**EXERCISE BRIEF**
Return the full set of records, matching them character for character.

**DATA FOR ANALYSIS**

###

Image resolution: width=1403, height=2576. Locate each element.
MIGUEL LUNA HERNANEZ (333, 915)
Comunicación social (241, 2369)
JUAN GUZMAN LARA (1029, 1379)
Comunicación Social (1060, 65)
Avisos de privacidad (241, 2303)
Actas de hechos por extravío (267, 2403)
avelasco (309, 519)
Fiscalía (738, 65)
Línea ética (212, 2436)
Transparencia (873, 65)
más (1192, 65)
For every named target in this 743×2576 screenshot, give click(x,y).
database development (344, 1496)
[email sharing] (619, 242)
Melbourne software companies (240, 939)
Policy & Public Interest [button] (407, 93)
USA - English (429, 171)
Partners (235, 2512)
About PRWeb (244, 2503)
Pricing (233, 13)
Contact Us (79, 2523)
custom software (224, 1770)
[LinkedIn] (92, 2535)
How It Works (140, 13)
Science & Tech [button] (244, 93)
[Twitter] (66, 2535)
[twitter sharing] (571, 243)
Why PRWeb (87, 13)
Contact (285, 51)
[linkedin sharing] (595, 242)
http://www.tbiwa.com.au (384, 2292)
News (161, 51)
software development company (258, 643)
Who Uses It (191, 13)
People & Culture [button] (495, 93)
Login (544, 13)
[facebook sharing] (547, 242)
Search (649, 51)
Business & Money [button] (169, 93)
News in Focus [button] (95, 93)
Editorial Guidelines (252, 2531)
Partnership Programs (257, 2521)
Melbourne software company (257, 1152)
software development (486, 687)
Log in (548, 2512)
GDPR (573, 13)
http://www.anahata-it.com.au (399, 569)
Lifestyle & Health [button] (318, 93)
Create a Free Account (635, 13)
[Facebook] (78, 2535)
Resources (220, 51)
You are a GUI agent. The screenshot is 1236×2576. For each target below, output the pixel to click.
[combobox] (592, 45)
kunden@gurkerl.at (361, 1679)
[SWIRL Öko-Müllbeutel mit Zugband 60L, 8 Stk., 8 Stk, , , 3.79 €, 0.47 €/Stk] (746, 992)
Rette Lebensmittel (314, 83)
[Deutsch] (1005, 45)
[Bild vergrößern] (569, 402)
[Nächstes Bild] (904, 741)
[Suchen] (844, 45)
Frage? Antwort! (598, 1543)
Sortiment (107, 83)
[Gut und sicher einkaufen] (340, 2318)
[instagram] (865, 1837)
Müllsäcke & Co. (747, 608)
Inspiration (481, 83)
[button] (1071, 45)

###

**RESPONSE TO THIS TASK**
Image resolution: width=1403, height=2576. Locate each element.
MIGUEL LUNA HERNANEZ (333, 915)
Comunicación social (241, 2369)
JUAN GUZMAN LARA (1029, 1379)
Comunicación Social (1060, 65)
Avisos de privacidad (241, 2303)
Actas de hechos por extravío (267, 2403)
avelasco (309, 519)
Fiscalía (738, 65)
Línea ética (212, 2436)
Transparencia (873, 65)
más (1192, 65)
For every named target in this 743×2576 screenshot, give click(x,y).
database development (344, 1496)
[email sharing] (619, 242)
Melbourne software companies (240, 939)
Policy & Public Interest [button] (407, 93)
USA - English (429, 171)
Partners (235, 2512)
About PRWeb (244, 2503)
Pricing (233, 13)
Contact Us (79, 2523)
custom software (224, 1770)
[LinkedIn] (92, 2535)
How It Works (140, 13)
Science & Tech [button] (244, 93)
[Twitter] (66, 2535)
[twitter sharing] (571, 243)
Why PRWeb (87, 13)
Contact (285, 51)
[linkedin sharing] (595, 242)
http://www.tbiwa.com.au (384, 2292)
News (161, 51)
software development company (258, 643)
Who Uses It (191, 13)
People & Culture [button] (495, 93)
Login (544, 13)
[facebook sharing] (547, 242)
Search (649, 51)
Business & Money [button] (169, 93)
News in Focus [button] (95, 93)
Editorial Guidelines (252, 2531)
Partnership Programs (257, 2521)
Melbourne software company (257, 1152)
software development (486, 687)
Log in (548, 2512)
GDPR (573, 13)
http://www.anahata-it.com.au (399, 569)
Lifestyle & Health [button] (318, 93)
Create a Free Account (635, 13)
[Facebook] (78, 2535)
Resources (220, 51)
You are a GUI agent. The screenshot is 1236×2576. For each target below, output the pixel to click.
[combobox] (592, 45)
kunden@gurkerl.at (361, 1679)
[SWIRL Öko-Müllbeutel mit Zugband 60L, 8 Stk., 8 Stk, , , 3.79 €, 0.47 €/Stk] (746, 992)
Rette Lebensmittel (314, 83)
[Deutsch] (1005, 45)
[Bild vergrößern] (569, 402)
[Nächstes Bild] (904, 741)
[Suchen] (844, 45)
Frage? Antwort! (598, 1543)
Sortiment (107, 83)
[Gut und sicher einkaufen] (340, 2318)
[instagram] (865, 1837)
Müllsäcke & Co. (747, 608)
Inspiration (481, 83)
[button] (1071, 45)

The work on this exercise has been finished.